Superior Court of Massachusetts, Suffolk, Business Litigation Session

August 2, 2018

Joseph GRABAU, on Behalf of Himself and All Others Similarly Situated

          File Date: August 3, 2018


          Janet L. Sanders, Justice of the Superior Court

          This is the latest in a string of lawsuits challenging an insurer’s failure to pay interest on arbitration awards to its insureds or third-party claimants. Plaintiff’s counsel in each of these actions has been Yasi and Yasi (now McCullough, Yasi & Yasi) or a related firm, PIP Collect. Although the first lawsuit, Meaney et al. v. One Beacon Insurance Co. et al., Civ. No. 2007-1294-BLS 2, involved several years of litigation, suits filed after Meaney generally resulted in quick settlements. See e.g., Diminico v. National Grange Mutual Insurance Co., Civ. No. 11-03037-BLS 2. In each case, each individual plaintiff’s recovery was relatively small; as part of the settlement, however, plaintiff’s counsel sought (and often obtained court approval of) attorneys fees in the tens of thousands of dollars.[1] See Memorandum of Decision dated December 4, 2012 [30 Mass.L.Rptr. 654] in Diminico, supra (declining to approve fee request of $136, 800). Still, these lawsuits did have the effect of requiring insurers to change their practice and to adopt a companywide policy of paying post-award interest on arbitration awards at the rate of 12 percent. Thus, although each individual plaintiff realized very little, the effect carried into the future in a way that was presumably beneficial for many others.

         The instant case is brought against one of the original insurers in the Meaney action who reached a settlement with plaintiffs in 2010 and agreed to change its policy. According to the Complaint, the defendant Commerce Insurance Company (Commerce) did not include one day of post-award interest ($22.03) on an arbitration award rendered to the plaintiff Joseph Grabau on December 21, 2017. As alleged in the Complaint, this was in breach of the 2010 Settlement Agreement and G.L.c. 93A, § 9. The Complaint further alleges that this was part of an "unlawful practice and policy" of Commerce and that Grabau’s claim is typical of the claims of others who have likewise failed to receive post-award interest from Commerce. Because these other putative plaintiffs are so numerous (the Complaint alleges), certification of a class is warranted.
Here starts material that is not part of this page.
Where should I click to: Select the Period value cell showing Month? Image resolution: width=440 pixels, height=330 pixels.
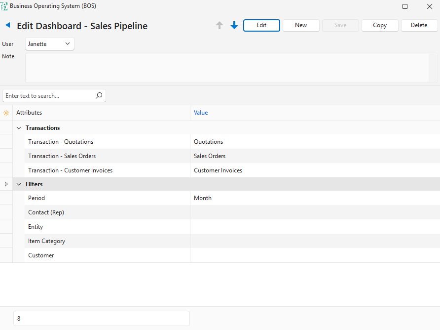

         Now before the Court is defendant’s Motion to Strike the class allegations pursuant to Rule 12(f), Mass.R.Civ.P. In support, Commerce contends that the failure to pay the $22.03 to plaintiff Grabau was a simple oversight: the arbitration award was not received by Commerce until after business hours on December 21 and although it was paid immediately, that did not occur until the next day. Commerce further argues that plaintiff’s counsel is not in possession of any information that there are others like Grabau. In support, Commerce (who apparently deals regularly with the Yasi firm in connection with claims made by its insureds) says that it has searched its records and that in every other arbitration handled after 2010 in which the Yasi law firm has been involved, Commerce has paid post-award interest every time. Commerce also cites to an exchange of letters between counsel shortly after suit was filed that suggests that the Yasi firm does not itself have evidence that others beyond plaintiff Grabau did not receive the interest they were due on arbitration awards involving Commerce. Rule 11 states that the signature of counsel on a pleading constitutes a certification that counsel does have "knowledge, information and belief that there is good ground" to support the allegations therein. Commerce argues that not only does the Complaint lack an adequate factual basis for the class allegations but that plaintiff’s counsel will not be able to supply such allegations and still comply with Rule 11.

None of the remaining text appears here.